WAC 296-307-37813 How must locks and tags be applied?

(1) A lock and a tag must be placed on each disconnecting means used to deenergize circuits and equipment on which work is to be performed, except as provided in subsections (3) and (5) of this section. The lock must be attached to prevent anyone from operating the disconnecting means unless they resort to undue force or the use of tools.

(2) Each tag must have a statement prohibiting unauthorized operation of the disconnecting means and removal of the tag.

(3) If a lock cannot be applied, or if tagging procedures will provide a level of safety equivalent to that obtained by the use of a lock, a tag may be used without a lock.
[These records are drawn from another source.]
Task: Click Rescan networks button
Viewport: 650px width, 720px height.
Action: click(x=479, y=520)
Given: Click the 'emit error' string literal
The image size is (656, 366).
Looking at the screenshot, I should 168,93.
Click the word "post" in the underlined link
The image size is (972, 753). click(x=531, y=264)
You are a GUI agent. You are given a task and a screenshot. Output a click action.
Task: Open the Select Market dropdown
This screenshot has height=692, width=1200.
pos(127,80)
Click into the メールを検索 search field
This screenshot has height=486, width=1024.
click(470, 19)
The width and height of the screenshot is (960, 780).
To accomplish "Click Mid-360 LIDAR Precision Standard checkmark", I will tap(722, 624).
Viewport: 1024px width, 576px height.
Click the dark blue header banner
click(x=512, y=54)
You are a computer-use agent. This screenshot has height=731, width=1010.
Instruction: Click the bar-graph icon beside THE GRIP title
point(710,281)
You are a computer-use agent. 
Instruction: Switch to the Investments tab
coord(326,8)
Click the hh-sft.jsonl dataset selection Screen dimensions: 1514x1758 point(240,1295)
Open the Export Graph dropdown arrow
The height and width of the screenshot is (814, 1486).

(4) A tag used without a lock must be supplemented by at least one additional safety measure that provides a level of safety equivalent to that obtained by the use of a lock. Examples of additional safety measures include the removal of an isolating circuit element, blocking of a controlling switch, or opening of an extra disconnecting device.

(5) A lock may be placed without a tag only under the following conditions:

(a) Only one circuit or piece of equipment is deenergized; and

(b) The lockout period does not extend beyond the work shifts; and

(c) Employees exposed to the hazards associated with reenergizing the circuit or equipment are familiar with this procedure.

[Recodified as 296-307-37813. 97-09-013, filed 4/7/97, effective 4/7/97. Statutory Authority: RCW 49.17.040, [49.17.]050 and [49.17.]060. 96-22-048, 296-306A-37813, filed 10/31/96, effective 12/1/96.]

WAC 296-307-37815 What work practices must be followed to verify deenergization? 

The requirements of this section must be met before any circuits or equipment can be considered and worked as deenergized.

(1) A qualified person must operate the equipment operating controls or otherwise verify that the equipment cannot be restarted.

(2) A qualified person must use test equipment to test the circuit elements and electrical parts of equipment to which employees will be exposed and shall verify that the circuit elements and equipment parts are deenergized. The test must also determine if any energized conditions exists as a result of inadvertently induced voltage or unrelated voltage backfeed even though specific parts of the circuit have been deenergized and presumed to be safe. If the circuit to be tested is over 600 volts, nominal, the test equipment must be checked for proper operation immediately before and immediately after this test.

[Recodified as 296-307-37815. 97-09-013, filed 4/7/97, effective 4/7/97. Statutory Authority: RCW 49.17.040, [49.17.]050 and [49.17.]060. 96-22-048, 296-306A-37815, filed 10/31/96, effective 12/1/96.]

WAC 296-307-37817 What work practices must be followed when reenergizing equipment?

These requirements must be met, in the order given, before circuits or equipment are reenergized, even temporarily.

(1) A qualified person must conduct tests and visual inspections as necessary to verify that all tools, electrical jumpers, shorts, grounds, and other devices have been removed, so that the circuits and equipment can be safely energized.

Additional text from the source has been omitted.